▶ TRY IT:
Retype the entries word for word, leaving nothing out.
★ ★ ★ ★ ★ ★ ★
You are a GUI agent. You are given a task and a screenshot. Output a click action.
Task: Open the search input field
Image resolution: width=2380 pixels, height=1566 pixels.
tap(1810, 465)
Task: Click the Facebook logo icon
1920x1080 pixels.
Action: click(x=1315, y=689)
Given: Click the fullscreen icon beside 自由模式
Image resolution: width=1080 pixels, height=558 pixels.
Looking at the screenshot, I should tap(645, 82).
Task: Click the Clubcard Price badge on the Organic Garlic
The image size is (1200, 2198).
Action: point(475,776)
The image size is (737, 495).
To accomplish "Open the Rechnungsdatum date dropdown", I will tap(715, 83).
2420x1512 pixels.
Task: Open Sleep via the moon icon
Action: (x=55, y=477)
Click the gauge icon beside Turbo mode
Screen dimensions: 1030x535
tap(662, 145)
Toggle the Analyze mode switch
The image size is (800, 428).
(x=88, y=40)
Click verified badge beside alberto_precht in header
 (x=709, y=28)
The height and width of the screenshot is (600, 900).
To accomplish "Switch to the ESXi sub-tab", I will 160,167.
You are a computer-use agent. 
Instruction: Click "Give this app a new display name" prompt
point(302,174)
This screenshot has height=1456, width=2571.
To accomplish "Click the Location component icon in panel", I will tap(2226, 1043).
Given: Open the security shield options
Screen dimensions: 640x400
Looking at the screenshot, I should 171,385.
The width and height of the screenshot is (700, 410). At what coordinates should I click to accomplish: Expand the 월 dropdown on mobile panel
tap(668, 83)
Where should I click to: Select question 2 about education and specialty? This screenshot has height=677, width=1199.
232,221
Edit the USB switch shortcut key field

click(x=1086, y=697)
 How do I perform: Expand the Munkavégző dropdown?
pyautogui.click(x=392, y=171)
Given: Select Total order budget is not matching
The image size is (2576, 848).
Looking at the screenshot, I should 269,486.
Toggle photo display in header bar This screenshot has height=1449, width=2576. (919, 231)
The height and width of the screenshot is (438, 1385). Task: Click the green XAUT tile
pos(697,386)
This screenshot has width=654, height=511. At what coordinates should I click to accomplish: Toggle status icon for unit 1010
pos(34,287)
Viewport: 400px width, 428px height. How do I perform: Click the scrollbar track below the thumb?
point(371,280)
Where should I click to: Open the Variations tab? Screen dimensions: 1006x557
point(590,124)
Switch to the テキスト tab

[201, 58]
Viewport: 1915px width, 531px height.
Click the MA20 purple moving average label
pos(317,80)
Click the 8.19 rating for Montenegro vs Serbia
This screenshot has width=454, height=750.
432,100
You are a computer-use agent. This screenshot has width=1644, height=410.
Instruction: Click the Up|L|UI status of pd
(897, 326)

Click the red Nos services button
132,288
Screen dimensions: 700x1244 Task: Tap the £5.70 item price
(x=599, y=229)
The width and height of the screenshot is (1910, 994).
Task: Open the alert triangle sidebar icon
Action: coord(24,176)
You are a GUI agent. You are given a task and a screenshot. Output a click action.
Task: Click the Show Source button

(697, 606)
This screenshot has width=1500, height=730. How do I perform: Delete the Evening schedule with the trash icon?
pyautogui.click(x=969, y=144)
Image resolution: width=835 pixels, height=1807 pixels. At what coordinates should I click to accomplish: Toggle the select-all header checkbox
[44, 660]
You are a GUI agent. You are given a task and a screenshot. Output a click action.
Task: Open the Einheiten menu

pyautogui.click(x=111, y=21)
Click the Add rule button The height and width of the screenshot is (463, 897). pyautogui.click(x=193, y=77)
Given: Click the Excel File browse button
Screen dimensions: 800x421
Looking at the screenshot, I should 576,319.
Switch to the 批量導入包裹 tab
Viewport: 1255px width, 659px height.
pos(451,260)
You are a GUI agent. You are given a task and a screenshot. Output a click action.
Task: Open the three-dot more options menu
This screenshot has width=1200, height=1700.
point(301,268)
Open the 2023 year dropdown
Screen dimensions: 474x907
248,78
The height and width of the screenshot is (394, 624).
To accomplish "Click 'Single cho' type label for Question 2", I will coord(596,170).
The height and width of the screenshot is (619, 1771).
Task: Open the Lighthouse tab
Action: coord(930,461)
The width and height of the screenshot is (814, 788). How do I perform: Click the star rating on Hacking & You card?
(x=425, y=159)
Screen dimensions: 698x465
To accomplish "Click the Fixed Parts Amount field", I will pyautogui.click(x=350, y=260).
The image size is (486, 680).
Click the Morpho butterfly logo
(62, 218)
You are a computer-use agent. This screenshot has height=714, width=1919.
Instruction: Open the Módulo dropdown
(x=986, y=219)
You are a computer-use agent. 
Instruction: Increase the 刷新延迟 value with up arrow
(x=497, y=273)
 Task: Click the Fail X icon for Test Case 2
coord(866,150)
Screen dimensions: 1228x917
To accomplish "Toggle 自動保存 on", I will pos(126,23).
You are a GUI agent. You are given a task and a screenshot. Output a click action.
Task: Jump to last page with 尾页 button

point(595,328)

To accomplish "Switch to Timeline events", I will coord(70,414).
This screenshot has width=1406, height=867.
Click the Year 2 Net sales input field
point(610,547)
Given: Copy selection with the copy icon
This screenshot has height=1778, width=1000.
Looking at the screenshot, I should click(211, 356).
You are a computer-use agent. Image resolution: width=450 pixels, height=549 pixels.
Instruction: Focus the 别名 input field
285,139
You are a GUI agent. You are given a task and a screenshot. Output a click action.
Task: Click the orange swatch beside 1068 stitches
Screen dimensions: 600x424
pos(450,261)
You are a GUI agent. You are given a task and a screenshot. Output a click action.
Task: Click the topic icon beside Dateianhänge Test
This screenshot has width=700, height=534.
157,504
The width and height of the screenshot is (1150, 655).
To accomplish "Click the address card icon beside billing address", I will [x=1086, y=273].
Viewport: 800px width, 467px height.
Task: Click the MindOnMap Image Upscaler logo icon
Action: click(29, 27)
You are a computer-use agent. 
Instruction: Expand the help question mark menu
★ ★ ★ ★ ★ ★ ★
▶ ANSWER SECTION:
You are a GUI agent. You are given a task and a screenshot. Output a click action.
Task: Open the search input field
Image resolution: width=2380 pixels, height=1566 pixels.
tap(1810, 465)
Task: Click the Facebook logo icon
1920x1080 pixels.
Action: click(x=1315, y=689)
Given: Click the fullscreen icon beside 自由模式
Image resolution: width=1080 pixels, height=558 pixels.
Looking at the screenshot, I should tap(645, 82).
Task: Click the Clubcard Price badge on the Organic Garlic
The image size is (1200, 2198).
Action: point(475,776)
The image size is (737, 495).
To accomplish "Open the Rechnungsdatum date dropdown", I will tap(715, 83).
2420x1512 pixels.
Task: Open Sleep via the moon icon
Action: (x=55, y=477)
Click the gauge icon beside Turbo mode
Screen dimensions: 1030x535
tap(662, 145)
Toggle the Analyze mode switch
The image size is (800, 428).
(x=88, y=40)
Click verified badge beside alberto_precht in header
 (x=709, y=28)
The height and width of the screenshot is (600, 900).
To accomplish "Switch to the ESXi sub-tab", I will 160,167.
You are a computer-use agent. 
Instruction: Click "Give this app a new display name" prompt
point(302,174)
This screenshot has height=1456, width=2571.
To accomplish "Click the Location component icon in panel", I will tap(2226, 1043).
Given: Open the security shield options
Screen dimensions: 640x400
Looking at the screenshot, I should 171,385.
The width and height of the screenshot is (700, 410). At what coordinates should I click to accomplish: Expand the 월 dropdown on mobile panel
tap(668, 83)
Where should I click to: Select question 2 about education and specialty? This screenshot has height=677, width=1199.
232,221
Edit the USB switch shortcut key field

click(x=1086, y=697)
 How do I perform: Expand the Munkavégző dropdown?
pyautogui.click(x=392, y=171)
Given: Select Total order budget is not matching
The image size is (2576, 848).
Looking at the screenshot, I should 269,486.
Toggle photo display in header bar This screenshot has height=1449, width=2576. (919, 231)
The height and width of the screenshot is (438, 1385). Task: Click the green XAUT tile
pos(697,386)
This screenshot has width=654, height=511. At what coordinates should I click to accomplish: Toggle status icon for unit 1010
pos(34,287)
Viewport: 400px width, 428px height. How do I perform: Click the scrollbar track below the thumb?
point(371,280)
Where should I click to: Open the Variations tab? Screen dimensions: 1006x557
point(590,124)
Switch to the テキスト tab

[201, 58]
Viewport: 1915px width, 531px height.
Click the MA20 purple moving average label
pos(317,80)
Click the 8.19 rating for Montenegro vs Serbia
This screenshot has width=454, height=750.
432,100
You are a computer-use agent. This screenshot has width=1644, height=410.
Instruction: Click the Up|L|UI status of pd
(897, 326)

Click the red Nos services button
132,288
Screen dimensions: 700x1244 Task: Tap the £5.70 item price
(x=599, y=229)
The width and height of the screenshot is (1910, 994).
Task: Open the alert triangle sidebar icon
Action: coord(24,176)
You are a GUI agent. You are given a task and a screenshot. Output a click action.
Task: Click the Show Source button

(697, 606)
This screenshot has width=1500, height=730. How do I perform: Delete the Evening schedule with the trash icon?
pyautogui.click(x=969, y=144)
Image resolution: width=835 pixels, height=1807 pixels. At what coordinates should I click to accomplish: Toggle the select-all header checkbox
[44, 660]
You are a GUI agent. You are given a task and a screenshot. Output a click action.
Task: Open the Einheiten menu

pyautogui.click(x=111, y=21)
Click the Add rule button The height and width of the screenshot is (463, 897). pyautogui.click(x=193, y=77)
Given: Click the Excel File browse button
Screen dimensions: 800x421
Looking at the screenshot, I should 576,319.
Switch to the 批量導入包裹 tab
Viewport: 1255px width, 659px height.
pos(451,260)
You are a GUI agent. You are given a task and a screenshot. Output a click action.
Task: Open the three-dot more options menu
This screenshot has width=1200, height=1700.
point(301,268)
Open the 2023 year dropdown
Screen dimensions: 474x907
248,78
The height and width of the screenshot is (394, 624).
To accomplish "Click 'Single cho' type label for Question 2", I will coord(596,170).
The height and width of the screenshot is (619, 1771).
Task: Open the Lighthouse tab
Action: coord(930,461)
The width and height of the screenshot is (814, 788). How do I perform: Click the star rating on Hacking & You card?
(x=425, y=159)
Screen dimensions: 698x465
To accomplish "Click the Fixed Parts Amount field", I will pyautogui.click(x=350, y=260).
The image size is (486, 680).
Click the Morpho butterfly logo
(62, 218)
You are a computer-use agent. This screenshot has height=714, width=1919.
Instruction: Open the Módulo dropdown
(x=986, y=219)
You are a computer-use agent. 
Instruction: Increase the 刷新延迟 value with up arrow
(x=497, y=273)
 Task: Click the Fail X icon for Test Case 2
coord(866,150)
Screen dimensions: 1228x917
To accomplish "Toggle 自動保存 on", I will pos(126,23).
You are a GUI agent. You are given a task and a screenshot. Output a click action.
Task: Jump to last page with 尾页 button

point(595,328)

To accomplish "Switch to Timeline events", I will coord(70,414).
This screenshot has width=1406, height=867.
Click the Year 2 Net sales input field
point(610,547)
Given: Copy selection with the copy icon
This screenshot has height=1778, width=1000.
Looking at the screenshot, I should click(211, 356).
You are a computer-use agent. Image resolution: width=450 pixels, height=549 pixels.
Instruction: Focus the 别名 input field
285,139
You are a GUI agent. You are given a task and a screenshot. Output a click action.
Task: Click the orange swatch beside 1068 stitches
Screen dimensions: 600x424
pos(450,261)
You are a GUI agent. You are given a task and a screenshot. Output a click action.
Task: Click the topic icon beside Dateianhänge Test
This screenshot has width=700, height=534.
157,504
The width and height of the screenshot is (1150, 655).
To accomplish "Click the address card icon beside billing address", I will [x=1086, y=273].
Viewport: 800px width, 467px height.
Task: Click the MindOnMap Image Upscaler logo icon
Action: click(29, 27)
You are a computer-use agent. 
Instruction: Expand the help question mark menu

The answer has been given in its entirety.